__TASK TO CARRY OUT__. Repeat the records verbatim, starting at the line that contains "At what (x,y)" and ending at the end of the records, both ends included. Leave the pictures out of your answer.

__RECORDED DATA__.
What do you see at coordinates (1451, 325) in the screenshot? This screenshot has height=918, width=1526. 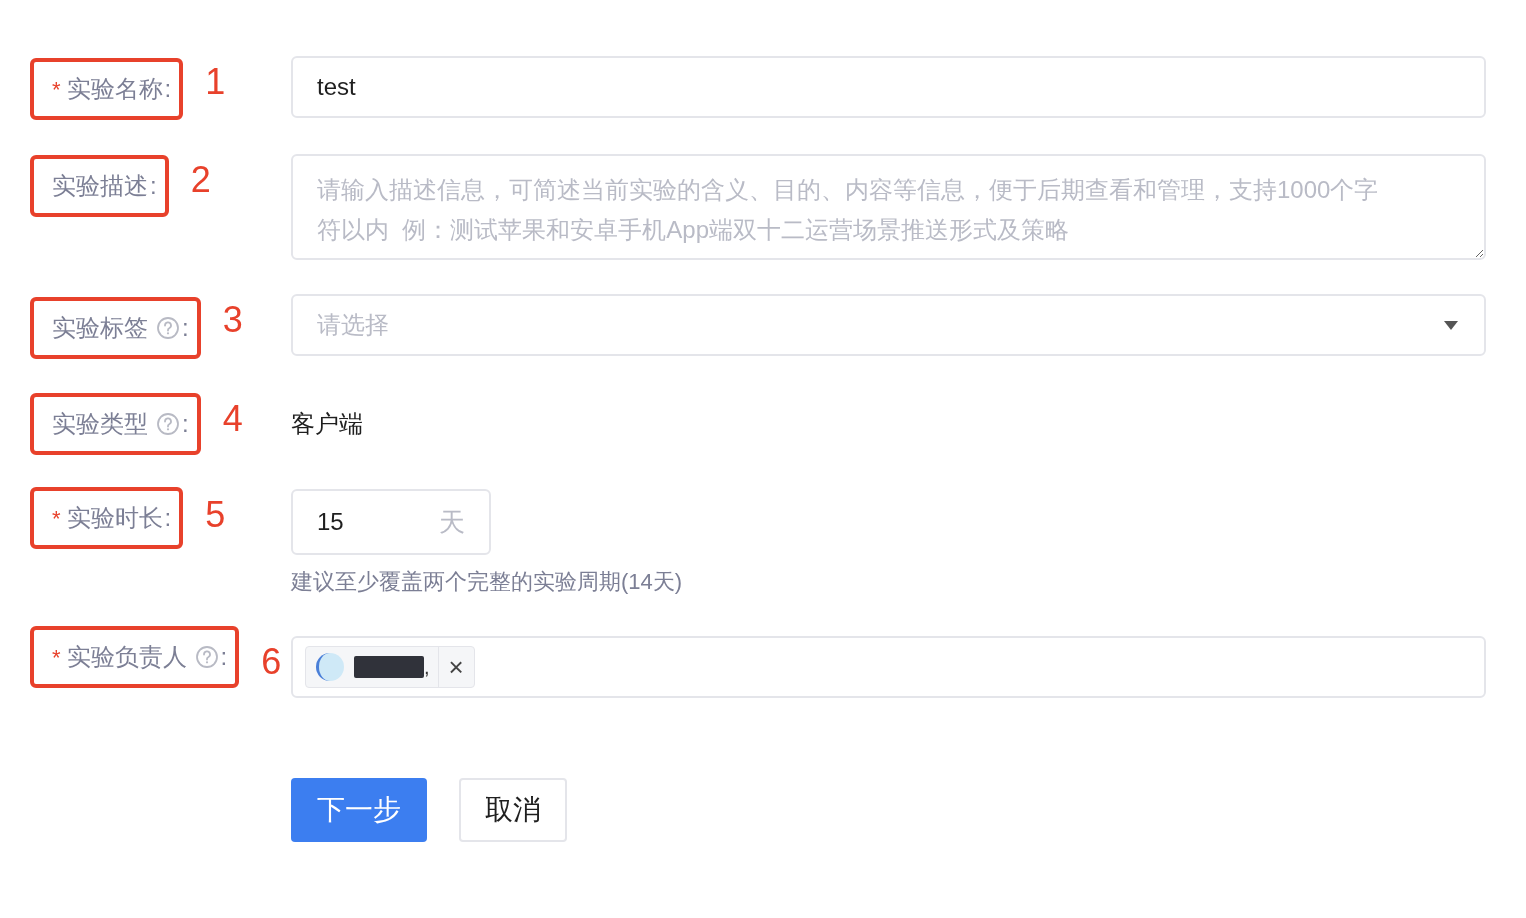 I see `caret-icon` at bounding box center [1451, 325].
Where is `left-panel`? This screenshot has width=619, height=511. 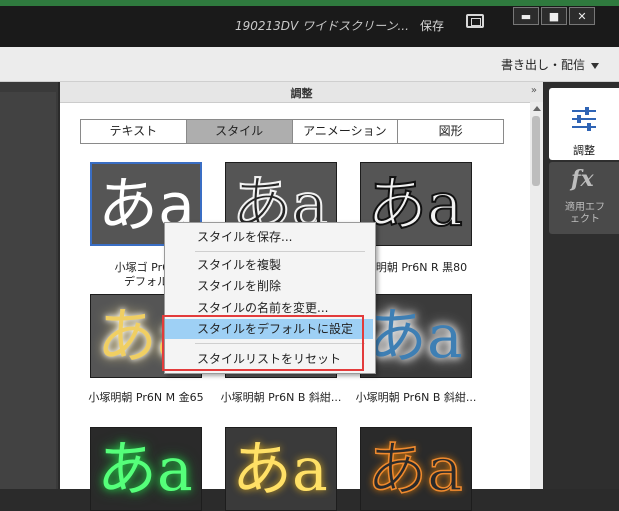
left-panel is located at coordinates (29, 286).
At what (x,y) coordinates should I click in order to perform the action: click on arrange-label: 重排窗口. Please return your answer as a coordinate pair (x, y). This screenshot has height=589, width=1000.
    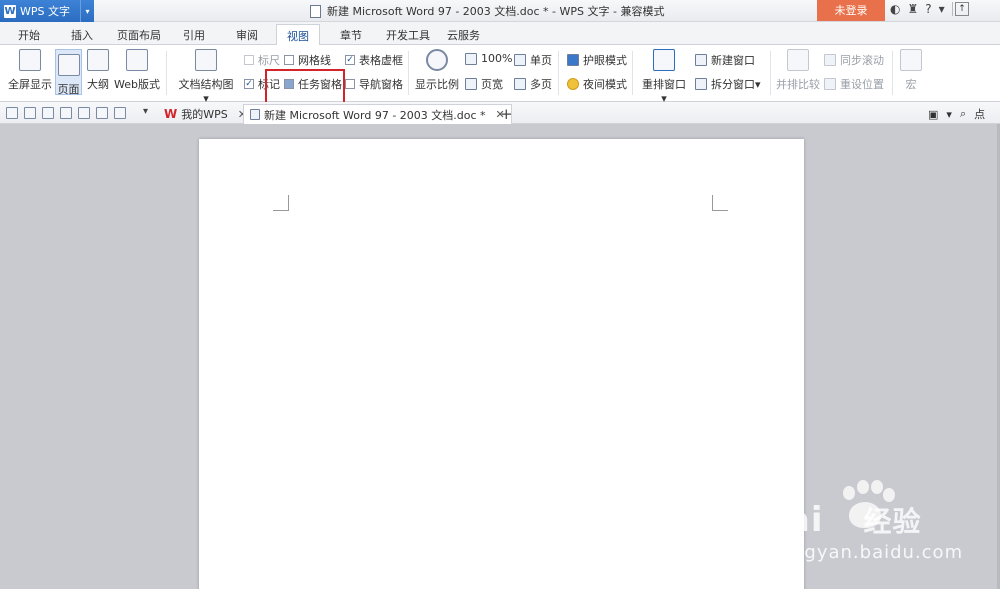
    Looking at the image, I should click on (664, 84).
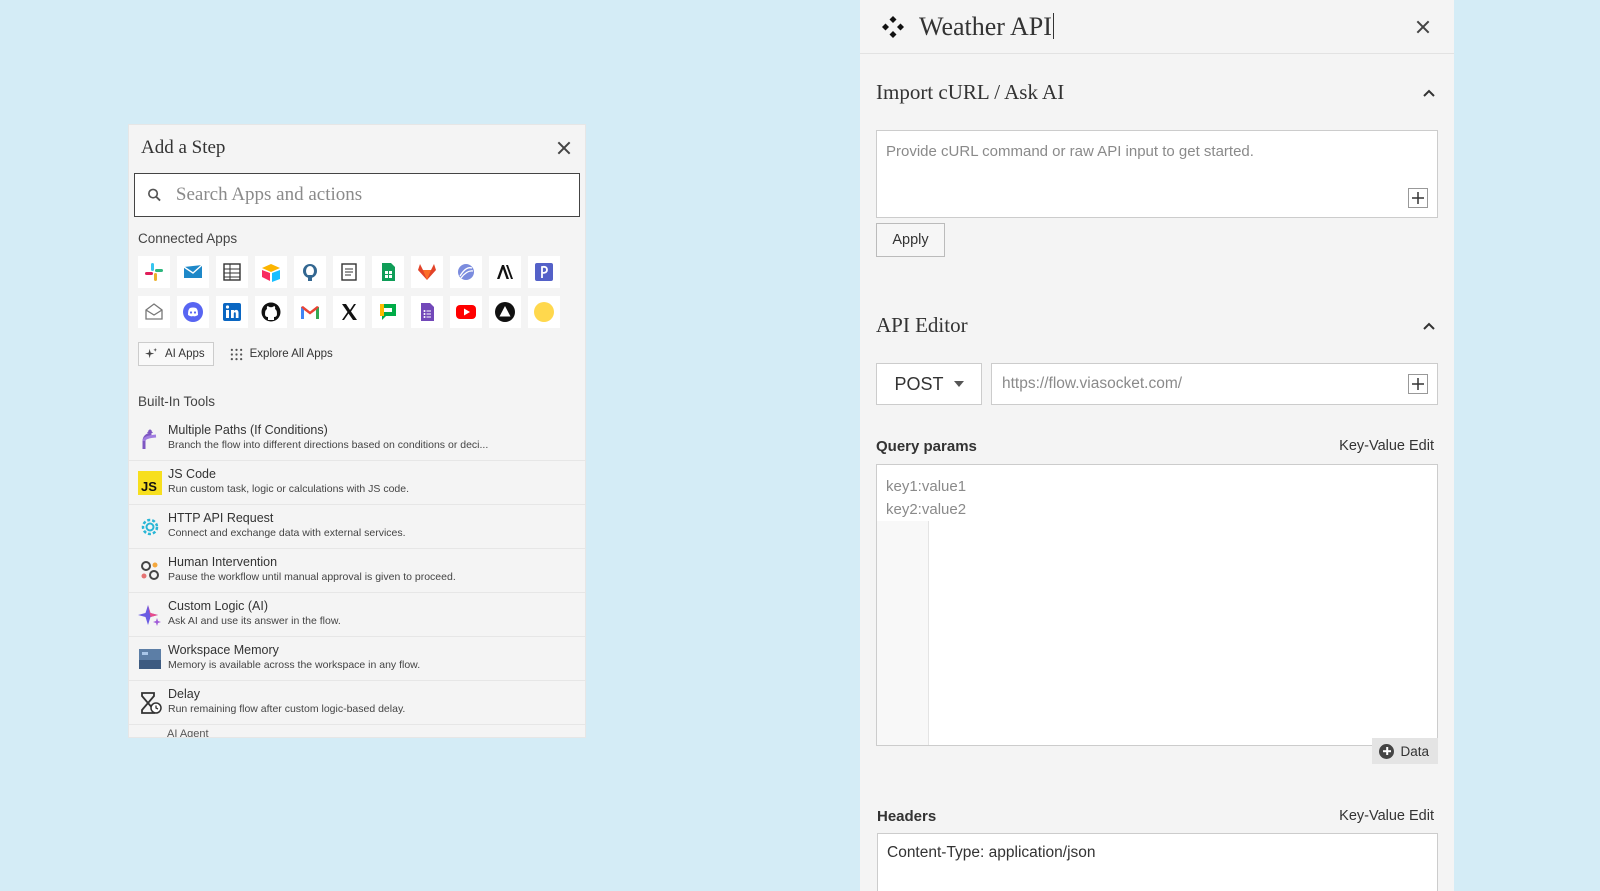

__TASK OUTPUT__.
At what (x,y) coordinates should I click in order to perform the action: click on arrange-label: 重排窗口. Please return your answer as a coordinate pair (x, y). This screenshot has height=589, width=1000.
    Looking at the image, I should click on (664, 84).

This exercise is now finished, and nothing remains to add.